Windows Server 2003 End Of Support Part 3c – Target Your Destination – Migrating Windows Server Roles


What options do you have for migrating server roles from Windows Server 2003? The focus for this post will be on migrating to Windows Server 2012 R2, but some other options will also be shown to give an understanding of the different options that are available to you.

If you are not looking at cloud options and want to maintain Windows Server on-premises, some hardware upgrades are likely. Windows Server 2003/R2 instances may be running on older hardware. You should factor purchase lead time for hardware into their migration time estimates for any on-premises upgrades you want to consider.

Windows Server 2012 R2 has the following minimum hardware requirements:

•Processor: 1.4 GHz 64-bit
•RAM: 512 MB 
•Disk space: 32 GB

But finding a server on the market today with such low specs is nearly impossible. And most customers will likely want a larger configuration than the minimum. Today’s hardware has capacity far beyond the hardware of 2003, and it’s also more expandable. Having the extra capacity on board or even being able to add it on the fly means being able to add resources like needed memory without having to add additional full machines (which was often the case in 2003). Adding virtualization makes this advantage even more pronounced.

You should also consider virtualization on Hyper-V in your migration plans. Hyper-V virtualization will allow you to more fully utilize hardware investments and will ease management overhead.

There are five key server roles to consider for migration from Windows Server 2003/R2:

•File Server
•Web Server
•Active Directory
•Domain Controller
•Terminal Services

Server roles are the some of the easiest (File Server) and potentially some of the hardest (Active Directory) migration scenarios. Only a thorough analysis of what exists today and what the desired end state is will show exactly what effort is needed to migrate these roles off Windows Server 2003/R2.

For file servers, migrate the data to supported file servers (Windows Server 2012 R2) or to either Azure IaaS or Azure Storage. If you are migrating on-premises and running any hypervisor besides Hyper-V, we recommend a migration to Hyper-V at the same time. Hyper-V is free with Windows Server 2012 R2, and it is a leading enterprise-level hypervisor.

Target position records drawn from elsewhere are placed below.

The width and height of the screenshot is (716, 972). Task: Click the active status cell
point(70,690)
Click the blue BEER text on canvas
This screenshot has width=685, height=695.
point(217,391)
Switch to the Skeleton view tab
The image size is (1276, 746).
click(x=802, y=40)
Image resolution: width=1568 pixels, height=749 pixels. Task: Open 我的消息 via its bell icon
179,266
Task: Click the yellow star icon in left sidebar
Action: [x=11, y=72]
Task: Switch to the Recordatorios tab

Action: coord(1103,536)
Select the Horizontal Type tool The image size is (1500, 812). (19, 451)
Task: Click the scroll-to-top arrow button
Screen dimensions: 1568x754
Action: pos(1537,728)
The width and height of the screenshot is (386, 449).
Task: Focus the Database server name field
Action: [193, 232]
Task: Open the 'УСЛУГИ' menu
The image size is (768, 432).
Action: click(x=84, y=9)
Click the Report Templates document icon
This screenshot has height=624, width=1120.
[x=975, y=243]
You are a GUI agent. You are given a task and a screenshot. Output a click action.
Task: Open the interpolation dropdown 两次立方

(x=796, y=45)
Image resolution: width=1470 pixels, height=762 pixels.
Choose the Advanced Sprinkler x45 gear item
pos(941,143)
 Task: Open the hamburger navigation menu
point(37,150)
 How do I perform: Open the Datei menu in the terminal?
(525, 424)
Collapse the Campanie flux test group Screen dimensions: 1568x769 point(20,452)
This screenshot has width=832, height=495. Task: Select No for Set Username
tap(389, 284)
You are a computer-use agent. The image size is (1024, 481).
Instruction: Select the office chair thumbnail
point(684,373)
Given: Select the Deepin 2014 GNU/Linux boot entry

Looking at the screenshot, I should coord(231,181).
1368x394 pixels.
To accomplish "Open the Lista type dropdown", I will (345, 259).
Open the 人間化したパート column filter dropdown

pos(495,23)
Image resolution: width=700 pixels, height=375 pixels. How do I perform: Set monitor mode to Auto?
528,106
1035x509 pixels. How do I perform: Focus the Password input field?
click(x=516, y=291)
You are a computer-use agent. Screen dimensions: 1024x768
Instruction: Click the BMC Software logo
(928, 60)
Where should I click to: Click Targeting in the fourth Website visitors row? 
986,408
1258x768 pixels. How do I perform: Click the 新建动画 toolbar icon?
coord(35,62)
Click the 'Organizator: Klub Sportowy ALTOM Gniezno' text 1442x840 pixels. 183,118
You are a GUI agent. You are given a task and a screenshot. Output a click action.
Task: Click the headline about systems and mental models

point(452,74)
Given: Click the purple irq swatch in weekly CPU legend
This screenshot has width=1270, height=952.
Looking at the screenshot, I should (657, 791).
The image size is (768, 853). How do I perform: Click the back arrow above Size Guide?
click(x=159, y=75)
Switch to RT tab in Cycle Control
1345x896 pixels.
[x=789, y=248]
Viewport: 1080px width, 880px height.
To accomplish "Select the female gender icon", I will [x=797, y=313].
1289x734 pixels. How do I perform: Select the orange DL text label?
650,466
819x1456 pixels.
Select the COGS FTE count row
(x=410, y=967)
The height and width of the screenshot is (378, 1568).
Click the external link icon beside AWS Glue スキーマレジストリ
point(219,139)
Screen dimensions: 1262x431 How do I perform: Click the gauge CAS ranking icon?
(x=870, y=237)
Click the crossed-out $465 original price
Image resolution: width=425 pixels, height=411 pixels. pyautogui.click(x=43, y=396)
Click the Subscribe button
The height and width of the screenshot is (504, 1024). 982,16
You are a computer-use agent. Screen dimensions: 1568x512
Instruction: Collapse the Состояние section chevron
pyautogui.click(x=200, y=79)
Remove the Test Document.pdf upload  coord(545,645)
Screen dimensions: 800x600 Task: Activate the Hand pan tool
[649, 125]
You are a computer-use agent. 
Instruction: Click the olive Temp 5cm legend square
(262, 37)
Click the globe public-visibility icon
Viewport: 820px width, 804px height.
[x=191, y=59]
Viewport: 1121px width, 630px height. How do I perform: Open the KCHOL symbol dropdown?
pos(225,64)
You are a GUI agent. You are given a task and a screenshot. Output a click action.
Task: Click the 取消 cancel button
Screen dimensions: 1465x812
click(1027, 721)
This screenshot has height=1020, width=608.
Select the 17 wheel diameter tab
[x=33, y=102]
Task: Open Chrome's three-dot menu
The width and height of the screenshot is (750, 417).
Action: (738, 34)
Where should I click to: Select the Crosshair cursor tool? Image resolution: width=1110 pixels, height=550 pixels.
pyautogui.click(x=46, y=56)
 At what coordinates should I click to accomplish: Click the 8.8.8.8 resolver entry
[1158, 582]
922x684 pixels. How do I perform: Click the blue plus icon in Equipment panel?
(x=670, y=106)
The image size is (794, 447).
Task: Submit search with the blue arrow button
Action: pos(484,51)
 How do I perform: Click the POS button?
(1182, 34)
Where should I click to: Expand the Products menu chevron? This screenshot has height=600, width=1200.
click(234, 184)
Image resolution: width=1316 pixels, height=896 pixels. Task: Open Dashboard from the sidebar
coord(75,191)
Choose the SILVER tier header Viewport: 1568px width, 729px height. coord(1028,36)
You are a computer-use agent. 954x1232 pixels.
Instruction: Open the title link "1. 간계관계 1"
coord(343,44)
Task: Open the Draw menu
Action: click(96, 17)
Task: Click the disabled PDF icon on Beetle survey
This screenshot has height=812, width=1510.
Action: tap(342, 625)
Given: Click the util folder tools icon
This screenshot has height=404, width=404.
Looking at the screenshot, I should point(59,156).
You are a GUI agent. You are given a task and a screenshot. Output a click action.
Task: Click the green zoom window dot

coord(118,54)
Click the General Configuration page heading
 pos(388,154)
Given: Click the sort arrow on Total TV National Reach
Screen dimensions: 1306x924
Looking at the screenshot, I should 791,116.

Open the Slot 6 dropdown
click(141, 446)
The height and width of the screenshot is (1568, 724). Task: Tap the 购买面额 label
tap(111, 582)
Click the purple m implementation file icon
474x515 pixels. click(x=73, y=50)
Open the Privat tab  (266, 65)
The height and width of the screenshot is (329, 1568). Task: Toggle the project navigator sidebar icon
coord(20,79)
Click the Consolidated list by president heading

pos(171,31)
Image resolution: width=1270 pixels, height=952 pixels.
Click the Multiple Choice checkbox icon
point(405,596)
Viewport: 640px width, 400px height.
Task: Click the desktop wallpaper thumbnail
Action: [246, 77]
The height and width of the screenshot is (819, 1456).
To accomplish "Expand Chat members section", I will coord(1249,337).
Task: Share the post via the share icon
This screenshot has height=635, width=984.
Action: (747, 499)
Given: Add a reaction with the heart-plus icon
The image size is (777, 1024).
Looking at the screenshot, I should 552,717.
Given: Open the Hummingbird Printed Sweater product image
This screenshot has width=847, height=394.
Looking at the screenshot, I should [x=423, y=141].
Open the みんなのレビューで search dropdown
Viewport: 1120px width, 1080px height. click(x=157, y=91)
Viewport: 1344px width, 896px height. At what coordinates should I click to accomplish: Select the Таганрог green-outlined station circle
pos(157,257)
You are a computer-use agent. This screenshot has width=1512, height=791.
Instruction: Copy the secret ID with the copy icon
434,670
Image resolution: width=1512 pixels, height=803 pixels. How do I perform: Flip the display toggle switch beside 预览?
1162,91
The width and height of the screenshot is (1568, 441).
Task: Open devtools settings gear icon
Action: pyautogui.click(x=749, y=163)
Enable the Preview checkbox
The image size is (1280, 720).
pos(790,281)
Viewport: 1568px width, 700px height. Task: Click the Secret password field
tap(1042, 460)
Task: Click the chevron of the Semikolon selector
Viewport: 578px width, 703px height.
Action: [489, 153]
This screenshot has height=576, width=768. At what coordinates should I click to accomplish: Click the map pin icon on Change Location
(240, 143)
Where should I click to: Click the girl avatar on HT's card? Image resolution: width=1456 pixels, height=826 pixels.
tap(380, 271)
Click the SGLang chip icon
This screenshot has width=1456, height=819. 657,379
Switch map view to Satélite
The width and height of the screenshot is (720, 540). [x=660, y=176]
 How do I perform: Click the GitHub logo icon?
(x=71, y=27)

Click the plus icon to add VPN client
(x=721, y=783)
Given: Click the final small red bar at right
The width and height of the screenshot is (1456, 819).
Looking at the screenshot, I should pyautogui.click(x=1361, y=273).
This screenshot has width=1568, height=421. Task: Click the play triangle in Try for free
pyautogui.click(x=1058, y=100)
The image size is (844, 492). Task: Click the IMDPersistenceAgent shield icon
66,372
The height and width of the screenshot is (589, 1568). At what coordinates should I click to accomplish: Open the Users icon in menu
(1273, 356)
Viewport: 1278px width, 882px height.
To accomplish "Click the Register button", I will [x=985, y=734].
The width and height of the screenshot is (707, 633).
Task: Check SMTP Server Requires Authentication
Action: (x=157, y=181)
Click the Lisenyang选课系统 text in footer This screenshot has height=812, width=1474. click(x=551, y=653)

The Cloud OS Network is also an option to consider.

For web servers, migrate to Windows Server 2012 R2 running either on-premises (note the need for new hardware and the possibility of virtualization) or on Azure IaaS. If you are migrating on-premises and running any hypervisor besides Hyper-V, we recommend a migration to Hyper-V at the same time. Hyper-V is free with Windows Server 2012 R2, and it is a leading enterprise-level hypervisor.

The Cloud OS Network is also an option to consider.

You can also migrate to the Azure Web Sites service; this option may offer you the fastest route for migration.

For Active Directory, migrate to Windows Server 2012 R2 running either on-premises (note the need for new hardware and the possibility of virtualization) or on Azure IaaS. If you are migrating on-premises and running any hypervisor besides Hyper-V, we recommend a migration to Hyper-V at the same time. Hyper-V is free with Windows Server 2012 R2, and it is a leading enterprise-level hypervisor.

The Cloud OS Network is also an option to consider.

You should also consider Azure Active Directory and federation or synchronization.

Active Directory has advanced substantially since 2003, and you will need to spend some time planning an Active Directory migration if you are still running Active Directory on a Windows Server 2003/R2 infrastructure.

Terminal Services should be migrated to Windows Server 2012 R2 running either on-premises (note the need for new hardware and the possibility of virtualization) or on Azure IaaS. If you are migrating on-premises and running any hypervisor besides Hyper-V, we recommend a migration to Hyper-V at the same time. Hyper-V is free with Windows Server 2012 R2, and it is a leading enterprise-level hypervisor.

On-premises supports the full Microsoft Virtual Desktop Infrastructure (VDI). Azure supports Session Host running Remote Desktop Services.

The Cloud OS Network is also an option to consider.

Windows Server 2003 may also be acting as a server for your non-Web applications using .NET, Java or native platforms. Migration options start with a straight migration to Windows Server 2012 R2 running physical, virtualized or on Microsoft Azure Virtual Machines IaaS service. Other options include rewriting all or part of the application to take advantage of Microsoft Azure PaaS (Platform as a Service) capabilities or to identify a vendor providing equivalent capabilities in their application offered as a SaaS (Software as a Service) offering.